# Children's crafts



## sapphira (Mar 24, 2003)

A lot depends on how old or dexterious the children are. I take on 4 from next door. 9, 7, 6 and 4. Just got them to make finger puppets with pipe cleaners, pom pom head and googly eyes. Then I saw by perusing pinterest that they can fit those pony beads on pipe cleaners. think we will try bracelets next. They also learn things like how to wind a pipe cleaner around finger without twisting it horribly. Believe me they can crumb up a pipe cleaner in no time flat. Also have learned to prepare a bag for each with maybe 2 colors and rest of stuff they make with. Otherwise 50 pipe cleaners are muddled and bent. I learned some of this the hard way. Like letting them play with all the playdoh. Now they each have their own bag with their own cans of 4 colors of playdoh. I can add a new color to each to encourage new play. Am very disappointed with toys bought in the stores as I think they are gaudy junk and really don't teach anything worth while. Just taught the 4 year old that if SHE is 4, her foot is 4 and her fingers are 4, etc. Was interesting to watch this dawn on her ! Nifty age. All these children are my grandchildren by adoption. The homeschooling the rest of last schoolyear really improved a lot of attitudes and understanding. Family sports games are a blast. 
Would LOVE it if you have done any interesting crafts with young children, and please tell me about it. I can work one on one too.


----------



## RJ2019 (Aug 27, 2019)

Glitter glue, paper and..... anything. Collect leaves from the yard and make a collage, make snow men with cotton balls. Glitter glue makes fun 'paint' too. Dollar store is your friend.
My kids recently painted pumpkins, that was fun. Stencils are useful for a lot of things if you are creative. Have them make (or decorate pre-made) Christmas tree ornaments. Make turkeys with cutouts of their handprints. My kids like making stuff with glow sticks, get enough lanterns and bracelets and the various connectors make them like those k'nex sets.
They can decorate their own t shirts or socks with fabric paint. Old mismatched buttons can be used for a lot of different projects, they can make jewelry with buttons or use them as eyeballs on puppets, or make button designs on paper. Painting flower pots is fun. Food dye mixed into water and make snow murals.

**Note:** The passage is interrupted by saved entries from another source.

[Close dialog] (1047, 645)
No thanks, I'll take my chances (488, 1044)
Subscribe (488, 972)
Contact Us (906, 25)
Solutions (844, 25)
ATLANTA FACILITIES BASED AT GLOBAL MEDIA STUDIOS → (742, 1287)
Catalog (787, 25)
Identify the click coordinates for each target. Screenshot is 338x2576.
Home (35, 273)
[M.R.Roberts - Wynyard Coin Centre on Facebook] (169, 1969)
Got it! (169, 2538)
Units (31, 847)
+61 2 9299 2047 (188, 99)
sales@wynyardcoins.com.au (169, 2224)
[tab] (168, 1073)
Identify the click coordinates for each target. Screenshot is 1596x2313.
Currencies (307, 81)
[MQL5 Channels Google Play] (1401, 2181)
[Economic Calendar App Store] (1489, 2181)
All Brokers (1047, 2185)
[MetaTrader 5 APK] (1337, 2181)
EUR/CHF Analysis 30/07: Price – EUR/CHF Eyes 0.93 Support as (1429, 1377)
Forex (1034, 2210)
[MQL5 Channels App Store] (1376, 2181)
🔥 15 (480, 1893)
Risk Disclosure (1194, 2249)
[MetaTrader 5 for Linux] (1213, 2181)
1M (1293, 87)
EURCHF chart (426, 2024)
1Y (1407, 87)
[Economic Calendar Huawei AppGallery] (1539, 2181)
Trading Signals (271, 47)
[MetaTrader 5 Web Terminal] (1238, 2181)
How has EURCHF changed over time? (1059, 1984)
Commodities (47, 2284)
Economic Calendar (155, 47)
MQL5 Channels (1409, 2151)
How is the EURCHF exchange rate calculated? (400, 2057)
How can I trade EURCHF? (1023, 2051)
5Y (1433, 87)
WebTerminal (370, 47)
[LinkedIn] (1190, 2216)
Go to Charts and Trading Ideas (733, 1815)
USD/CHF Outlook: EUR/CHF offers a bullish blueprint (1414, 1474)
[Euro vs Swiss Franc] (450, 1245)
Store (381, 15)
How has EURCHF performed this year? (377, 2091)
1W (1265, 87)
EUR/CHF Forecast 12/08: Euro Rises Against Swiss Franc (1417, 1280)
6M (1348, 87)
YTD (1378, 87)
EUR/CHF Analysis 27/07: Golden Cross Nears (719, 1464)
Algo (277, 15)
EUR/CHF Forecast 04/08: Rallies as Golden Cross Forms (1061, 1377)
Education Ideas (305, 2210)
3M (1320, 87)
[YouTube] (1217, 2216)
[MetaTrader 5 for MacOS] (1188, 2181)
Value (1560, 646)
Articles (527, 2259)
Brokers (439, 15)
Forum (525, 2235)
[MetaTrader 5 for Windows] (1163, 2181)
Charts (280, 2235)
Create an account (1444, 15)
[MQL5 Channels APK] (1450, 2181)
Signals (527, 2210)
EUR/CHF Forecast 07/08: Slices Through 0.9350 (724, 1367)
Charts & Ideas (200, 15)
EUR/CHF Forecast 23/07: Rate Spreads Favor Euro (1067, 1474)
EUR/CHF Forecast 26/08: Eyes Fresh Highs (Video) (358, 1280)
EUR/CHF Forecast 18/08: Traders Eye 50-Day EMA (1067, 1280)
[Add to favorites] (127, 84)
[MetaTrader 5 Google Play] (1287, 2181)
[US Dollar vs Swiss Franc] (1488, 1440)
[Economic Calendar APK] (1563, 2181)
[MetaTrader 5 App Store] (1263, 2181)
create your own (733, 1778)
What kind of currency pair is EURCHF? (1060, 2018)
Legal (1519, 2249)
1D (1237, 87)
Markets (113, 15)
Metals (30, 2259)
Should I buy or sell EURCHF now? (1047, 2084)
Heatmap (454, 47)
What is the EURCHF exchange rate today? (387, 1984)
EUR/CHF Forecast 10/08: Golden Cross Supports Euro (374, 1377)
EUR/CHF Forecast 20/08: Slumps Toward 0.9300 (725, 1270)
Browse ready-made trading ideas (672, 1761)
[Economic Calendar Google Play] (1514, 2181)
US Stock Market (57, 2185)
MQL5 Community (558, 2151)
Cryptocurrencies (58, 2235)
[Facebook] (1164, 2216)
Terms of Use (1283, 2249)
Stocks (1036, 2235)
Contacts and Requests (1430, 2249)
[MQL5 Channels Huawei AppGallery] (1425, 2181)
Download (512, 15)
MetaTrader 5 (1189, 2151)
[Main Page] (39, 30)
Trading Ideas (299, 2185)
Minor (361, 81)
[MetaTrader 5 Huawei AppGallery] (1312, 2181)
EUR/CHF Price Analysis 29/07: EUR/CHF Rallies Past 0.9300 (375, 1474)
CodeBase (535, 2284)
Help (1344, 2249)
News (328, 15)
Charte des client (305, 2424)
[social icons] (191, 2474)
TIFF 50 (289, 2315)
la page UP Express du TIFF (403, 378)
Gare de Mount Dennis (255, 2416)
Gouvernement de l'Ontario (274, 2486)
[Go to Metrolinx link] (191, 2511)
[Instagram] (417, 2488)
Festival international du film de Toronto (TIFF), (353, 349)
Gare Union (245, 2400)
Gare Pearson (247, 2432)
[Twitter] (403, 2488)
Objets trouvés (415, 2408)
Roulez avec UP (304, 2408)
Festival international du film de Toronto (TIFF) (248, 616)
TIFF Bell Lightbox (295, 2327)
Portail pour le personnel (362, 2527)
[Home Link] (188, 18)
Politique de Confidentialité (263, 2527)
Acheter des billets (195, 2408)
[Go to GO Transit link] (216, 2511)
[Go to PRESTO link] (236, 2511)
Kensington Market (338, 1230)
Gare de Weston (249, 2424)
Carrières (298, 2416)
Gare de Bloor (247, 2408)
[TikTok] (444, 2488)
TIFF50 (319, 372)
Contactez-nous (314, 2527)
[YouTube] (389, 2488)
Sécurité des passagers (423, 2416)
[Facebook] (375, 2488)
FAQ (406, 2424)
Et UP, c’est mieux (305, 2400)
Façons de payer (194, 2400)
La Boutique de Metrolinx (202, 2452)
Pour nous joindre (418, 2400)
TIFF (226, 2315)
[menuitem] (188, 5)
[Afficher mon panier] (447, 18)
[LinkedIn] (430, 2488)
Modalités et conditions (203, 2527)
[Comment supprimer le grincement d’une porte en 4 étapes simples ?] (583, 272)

It doesn't matter what the project is, the kiddos always love doing projects. They get plenty dirty in the process but that's one of the best parts of being a kid.


----------



## RJ2019 (Aug 27, 2019)

Don't forget to decorate cookies, too!!


----------



## Faith1234 (Feb 10, 2019)

I was amazed at how many kids crafts they had at the dollar tree last time I was there. I went to school for Early Childhood Education and we had several classes in crafts. My favorites were making stories out of felt with the kids. They got to make their own story pieces and sets and when we were done they had a story they could act out. There are so many things you can do with kids.


----------



## wdcutrsdaughter (Dec 9, 2012)

Open ended activities like painting with watercolor, a sketch book and colored pencils, ink pads and stamps - I find them at thrift stores.
Thrift stores are great places to get materials.


----------



## NEAlabama (Sep 30, 2014)

Pinterest has been my friend! The kids and I get all kinds of ideas for cheap projects. I buy glass stuff like bases and wine glasses at the thrift store for them to paint and give as gifts. They also love to find and paint rocks. My garden is full of color all year from the painted rocks and stepping stones we made. You can buy canvas and paint really cheap and there are a million ideas for pictures with their hand prints. Sponge brushes are best for the little ones. You can get a whole bag with random shapes including round sponges which are fun and easy to use.


----------



## RJ2019 (Aug 27, 2019)

My kids colored their own stickers today.


----------